What a Packers, Elgton Jenkins compromise could look like

As of now, the Green Bay Packers and offensive lineman Elgton Jenkins are still locked into a hold-in situation. While Jenkins did report to mandatory minicamp last month, he was a non-participant in practice and was dressed down. If he held out and simply didn’t report to Green Bay, Jenkins would have been fined north of $100,000, but this non-participant hold-in strategy allows him to avoid fines while also not hitting the practice field.

In training camp, which begins this week, the fines for a holdout increase to $50,000 per day. These are non-waivable fines, per the NFL’s newest collective bargaining agreement signed in 2020. The hold-in strategy would allow Jenkins to avoid these fines, too, though. Currently, Jenkins is on the non-football injury list, indicating that he sustained an injury outside of the facility this offseason.

I’m qualifying this with a massive “reckless speculation” label here, but it’s worth questioning the legitimacy of this injury based on recent events. If you’ve been following the news, it was revealed last week that JC Tretter, who at the time was the NFLPA’s Chief Strategy Officer, openly told players, by way of a podcast, to use fake injuries to create leverage in contract situations that they were unhappy with. The NFL won a grievance against the NFLPA for Tretter’s words, and the former Packers offensive lineman has since resigned from his position in the union.

So that’s another factor in the hold-in calculus.

Ultimately, one of two things is going to happen:

  1. The Packers will hold firm on Jenkins being under contract for two more years, and Jenkins will eventually come back and play for the team under his current deal.
  2. There will be some sort of contractual compromise.

I want to take a look at Option #2 here today.

The crux of Jenkins’ frustration is likely not his position swap to center, as guards are roughly making as much as centers, except for guard Trey Smith’s new record-breaking deal, which he signed after being hit with the franchise tag. Smith is only 26 years old, compared to Jenkins’ 29 years old, and Jenkins is currently not slated to be eligible for the tag until the 2027 season — when Jenkins will be 31. There’s a disparity in terms of the leverage Smith had compared to what Jenkins has.

Truthfully, I believe that Jenkins’ biggest concern is that the Packers don’t have any future commitments to the offensive lineman beyond this year. As it stands right now, Jenkins will carry a cap hit of $24.8 million in 2026 with a dead cap of just $4.8 million. That means that Green Bay could save $20 million in cap space by releasing him at some point next offseason. That’s not a great position to be in if you’re a player.

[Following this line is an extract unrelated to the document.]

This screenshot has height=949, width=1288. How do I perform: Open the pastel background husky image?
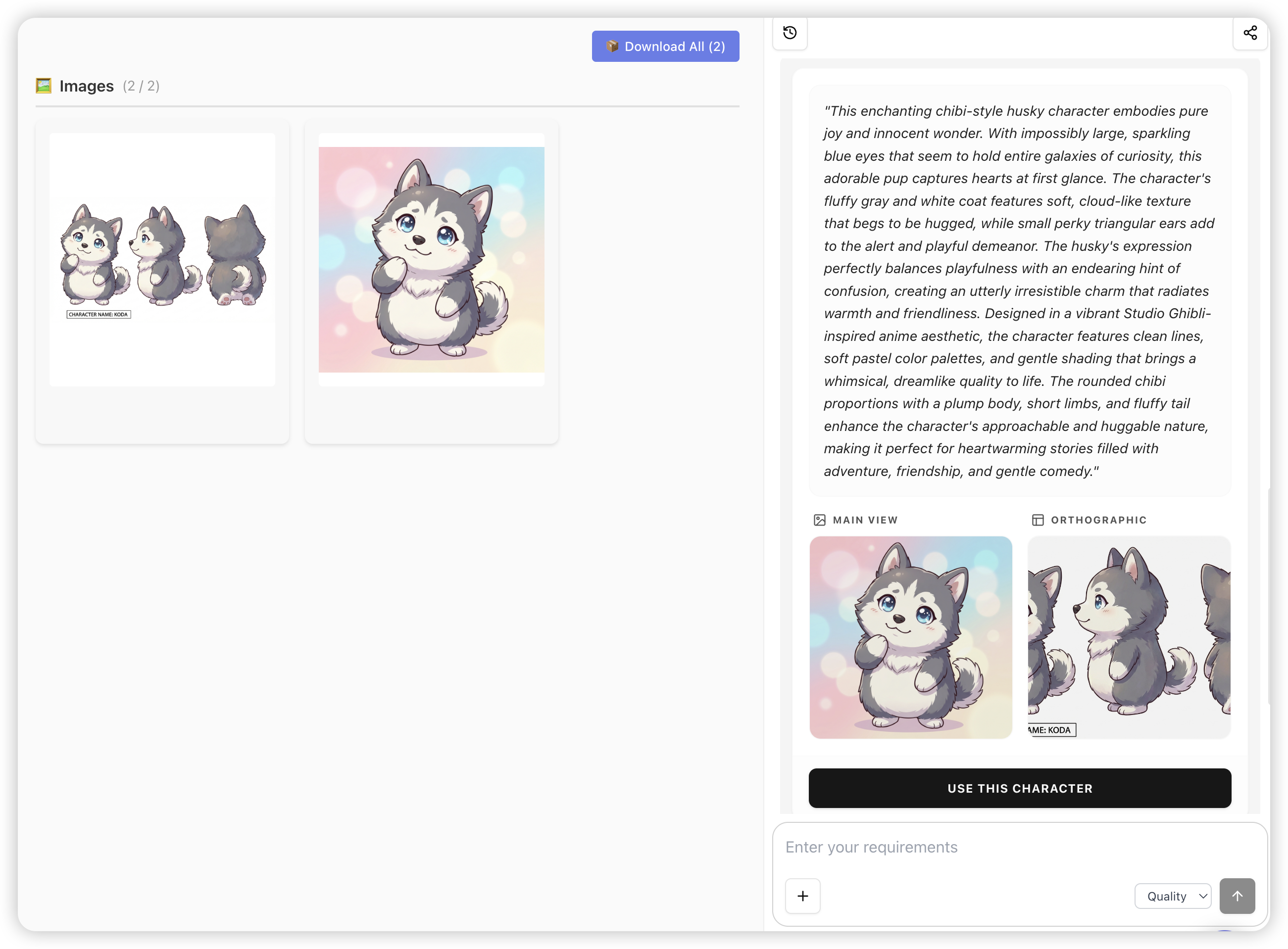[x=431, y=260]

But that’s the exact position of flexibility that the team wants to be in, hence the lack of movement here. Historically, the Packers are unique in their contract structure. They give out massive signing bonuses on new contracts and contract extensions so that they can lock in four-year deals with little guaranteed money — if any — beyond the signing bonus. For example, right tackle Zach Tom just signed a four-year contract that saw him make the largest signing bonus in NFL history for an offensive lineman, a mark that was previously held by former Green Bay left tackle David Bakhtiari. This is simply how they do business.

Renegotiating four-year extensions after Year 2 of the extension, as Jenkins is requesting, defeats the purpose of why the Packers are handing out four-year deals with big signing bonuses in the first place. So, where do we go from here?

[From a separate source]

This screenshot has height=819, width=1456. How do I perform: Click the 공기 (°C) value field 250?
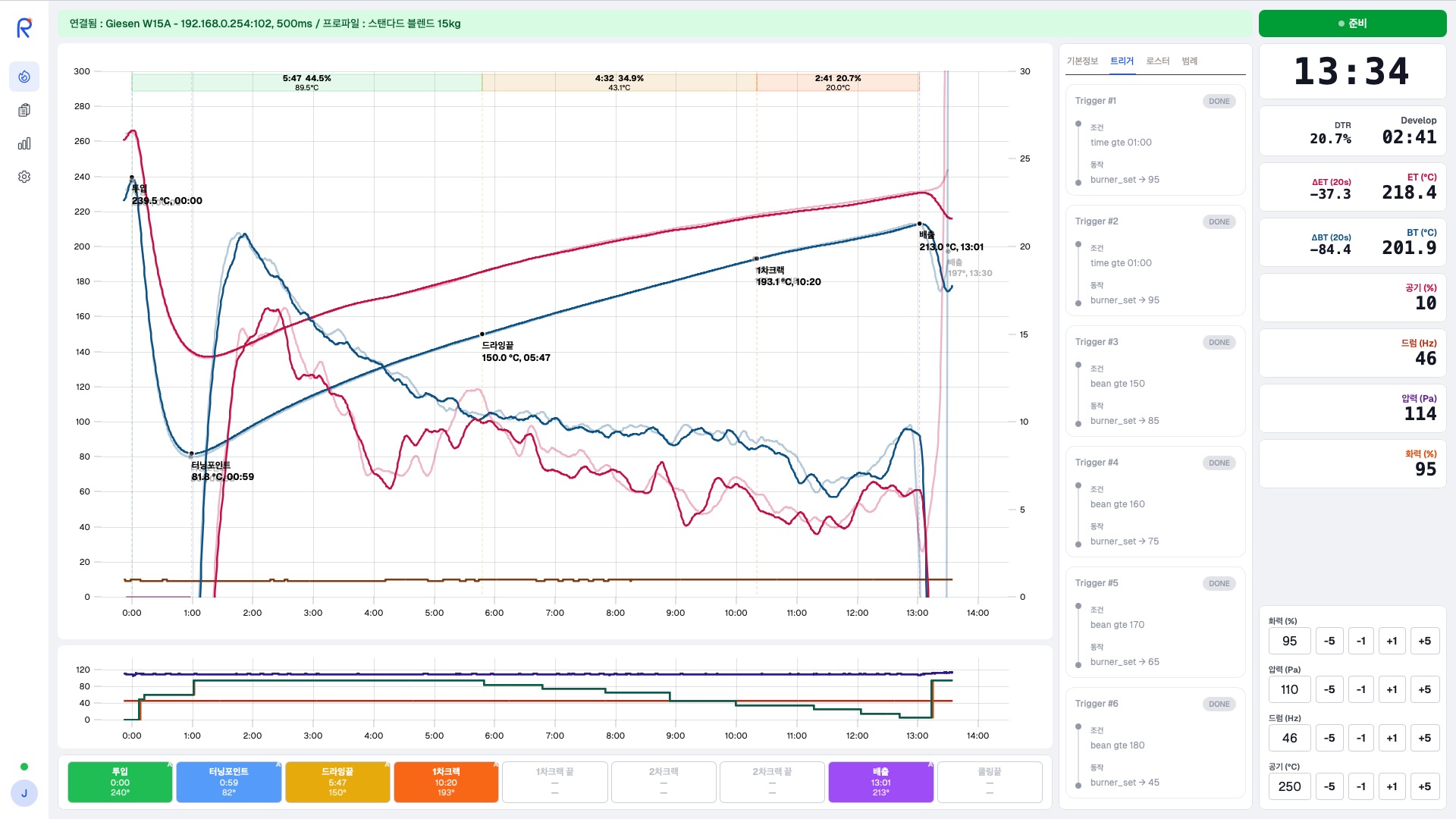1289,786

As far as I can see, the best compromise, if Green Bay is going to make one, is for Jenkins to ask the team to convert most of his $18.5 million base salary in 2026 into a roster bonus that would trigger early in the next offseason. The money doesn’t have to be guaranteed automatically, but it would become guaranteed on a specific date (such as the third day of the new league year).

If those terms were agreed to, the Packers would still have the option to move on from Jenkins for $20 million in freed-up salary cap space (on top of having him return to practice), but Jenkins would then receive some certainty that the decision would be made fast enough where if Green Bay wanted to move on from him that there would still be free agent money to be spent around the league. In Jenkins’ mind, he probably wants to avoid the same fate as the Packers’ former two-time All-Pro cornerback Jaire Alexander, who was released for cap relief in June — months after the first wave of free agency — and only signed a deal that will pay him $4 million before his playing time incentives. For reference, Eric Stokes, a struggling cornerback who left Green Bay at the start of free agency this offseason, signed for $3.5 million on his one-year deal.

Timing the market is important in free agency. The Packers are set to be over the salary cap in 2026, after the extension of Tom, and one of the easiest ways for them to create cap space is by eventually releasing Jenkins for cap relief.

The ultimate compromise might look something like “Hey, this is probably going to be inevitable, but let’s at least make the decision earlier in the 2026 offseason than the team did with Alexander.” Whether the Packers feel like they need to make that compromise, considering that Jenkins is under contract for two more years and they have the franchise tag option in 2027, is another story. If there’s a compromise to be made, though, it probably looks like turning Jenkins’ 2026 salary into a roster bonus that serves as a team option early next offseason.